We can recognize that in electrode 1, \( \left[\text{H}^+\right] \) is lower and so it is in electrode 1 where hydrogen is oxidized. By convention, the electrode where oxidation occurs is referred to as anode, the one where reduction occurs as kathode. The electrons thus exit the cell at electrode 1, run through the wire to electrode 2 where they enter the cell again and reduce hydrogen ions. Electrode 1 is therefore referred to as the minus pole of the cell ("where the electrons come from"). At the anode (electrode 1), the half-reaction is
\(\text{H}_2\text{(g)} \rightarrow 2\text{H}^+\text{(aq)} + 2\text{e}^-\)
In order to calculate the EMF, it is required to calculate the potential difference between both electrodes 1 and 2 compared to the standard hydrogen electrode. The EMF for the cell is then calculated as the sum of reduction potentials
\( \Delta E = E(\text{Kath.}) + E(\text{An.}) \)
and this is where we have to be careful to choose the sign correspondingly to the reaction we are formulating.
For the reaction at the kathode (where reduction of \(\text{H}^+\text{(aq)}\) occurs), the potential (compared to the normal hydrogen electrode) is given by the Nernst equation
\( E\text{(Kath.)} = E^0 - \frac{0.06}{2}\log{Q} \)
The \(2\) in the fraction is the number of transported electrons per reduction equivalent. The \( (-) \)-sign in front of the log-expression is used when the reaction quotient \( Q \) corresponds to a reaction formulated in direction of reduction:
\( 2\text{H}^+ \text{(aq)} + 2\text{e}^- \rightarrow \text{H}_2 \text{(g)} \)
For the general reaction
\( k\cdot K + l\cdot L \rightarrow x\cdot X + y\cdot Y \)
the reaction quotient is always defined as
\( Q = \frac{a^x(X) \cdot a^y(Y)}{a^k(K) \cdot a^l(L)} \),
where the \(a^i\)'s are activities of the species. Here, we understand the hydrogen gas has unit activity, \(a(\text{H}_2\text{(g)}) = 1\), and so
\( E\text{(Kath.)} = E^0 - \frac{0.06}{2}\log \frac{1}{ \left[ \text{H}^+ \right] ^2 } \)
where \( \left[\text{H}^+\right] = 5 \text{M} \) and the exponent \(2\) is the stoichiometric coefficient. We emphasize again the minus sign in front of the \( \log \)-term used when the reaction is formulated in direction of reduction. \(E^0\) is the electrode potential for the normal-hydrogen electrode which is zero by definition.

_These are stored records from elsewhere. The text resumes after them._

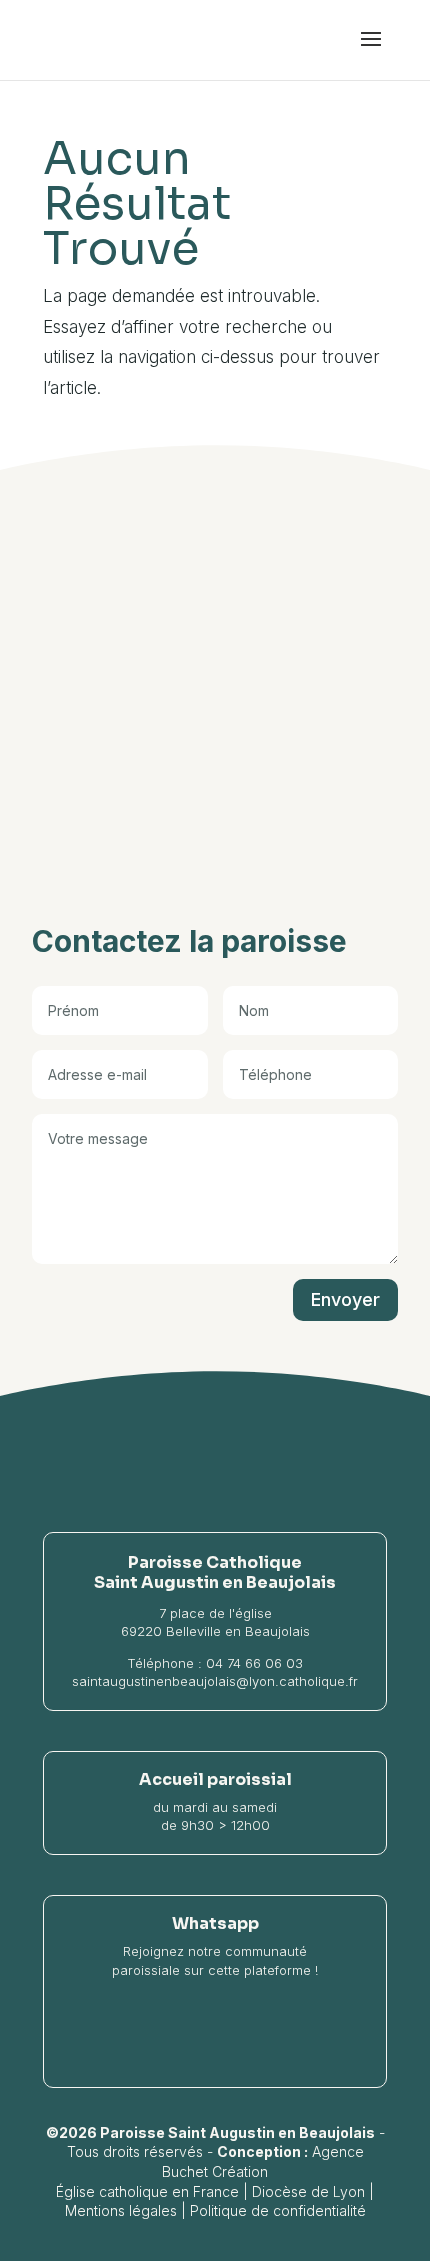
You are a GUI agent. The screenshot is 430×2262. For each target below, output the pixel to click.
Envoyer (345, 1299)
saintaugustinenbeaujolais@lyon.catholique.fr (215, 1681)
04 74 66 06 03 (254, 1663)
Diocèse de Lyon (308, 2191)
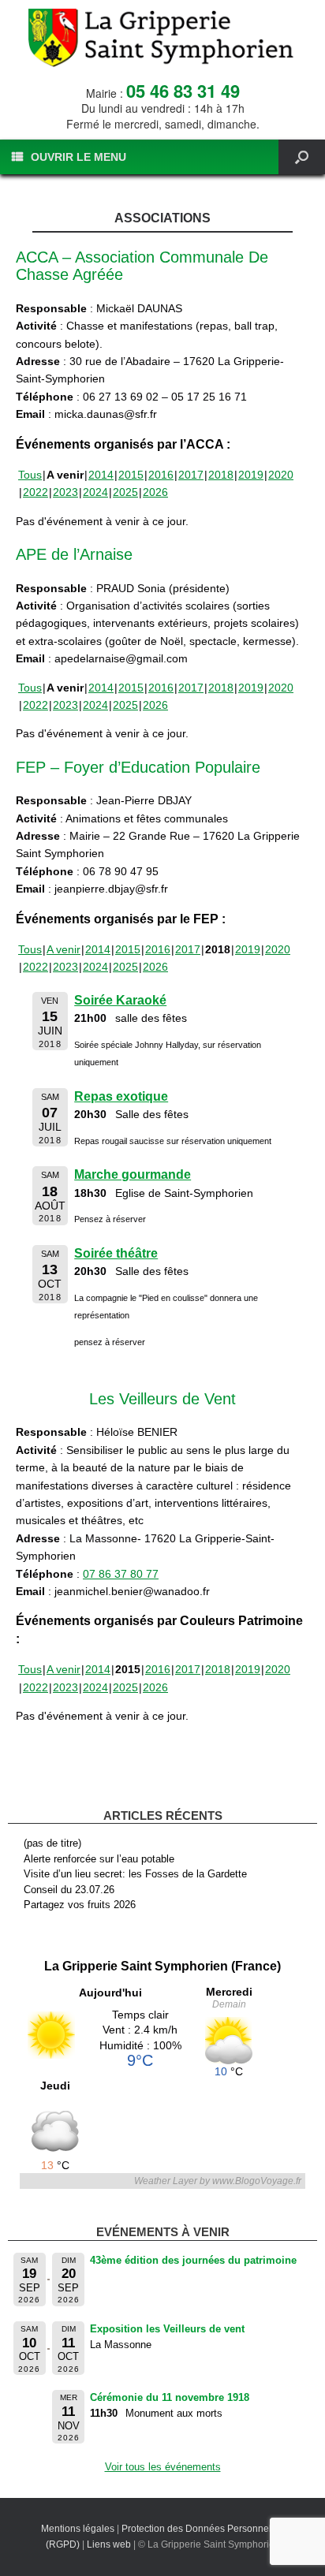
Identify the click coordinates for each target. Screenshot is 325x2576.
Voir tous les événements (163, 2467)
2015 (131, 474)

A similar equation is formulated for the anode half-reaction:
\( E\text{(An.)} = E^0 + \frac{0.06}{2}\log \frac{\left[ \text{H}^+ \right]^2}{1} \)
however here a \((+)\)-sign is used in front of the \(\log\)-term because the reaction is formulated in direction of oxidation (so the oxidized species \(\left[H^+\right]\) appears in the numerator) and \( \left[\text{H}^+\right] = 0.025 \text{M} \).
The numeric values are \(E(\text{Kath.}) = +0.041 V\) and \(E(\text{An.}) = -0.096 V\). \(E(\text{An.})\) however corresponds to an oxidation potential and so in order to calculate the EMF, we need to take its negative (such that we are adding reduction potentials). This then provides us with
\( EMF = \Delta E(\text{Kath.}) + {}^-\Delta E(\text{An.}) = 0.041 + {}^-(-0.096) = 0.137 [V] \)
The question can now be extended by asking what the EMF will be, when the hydrogen gas pressures are different from atmospheric pressure (and so the activity \(a(\text{H}_2)\) is no longer unity):
Assume \(p(\text{H}_2) = 202.6 \text{kPa}\) at the anode and \(p(\text{H}_2) = 10.13\text{kPa}\) at the kathode.
Given these pressures, the activities are \(a(\text{H}_2, \text{Kath.}) = p(\text{H}_2)/101.3 \text{kPa} = 0.1 \) and \(a(\text{H}_2, \text{An.}) = p(\text{H}_2)/101.3 \text{kPa} = 2 \). By substituting these values in the Nernst equations for the respective half-cells (using the same concentrations for \(\left[H^+\right]\)), we arrive at
\( E\text{(Kath.)} = E^0 - \frac{0.06}{2}\log \frac{0.1}{ \left[ \text{H}^+ \right] ^2 } = 0.072 \left[V\right]\)
and
\( E\text{(An.)} = E^0 + \frac{0.06}{2}\log \frac{\left[ \text{H}^+ \right]^2}{2} = -0.105 \left[V\right] .\)
The EMF in this cell is therefore (after again switching the sign of the anode potential to obtain a reduction potential)
\( EMF = \Delta E(\text{Kath.}) + {}^-\Delta E(\text{An.}) = 0.071 + {}^-(-0.105) = 0.177 [V] .\)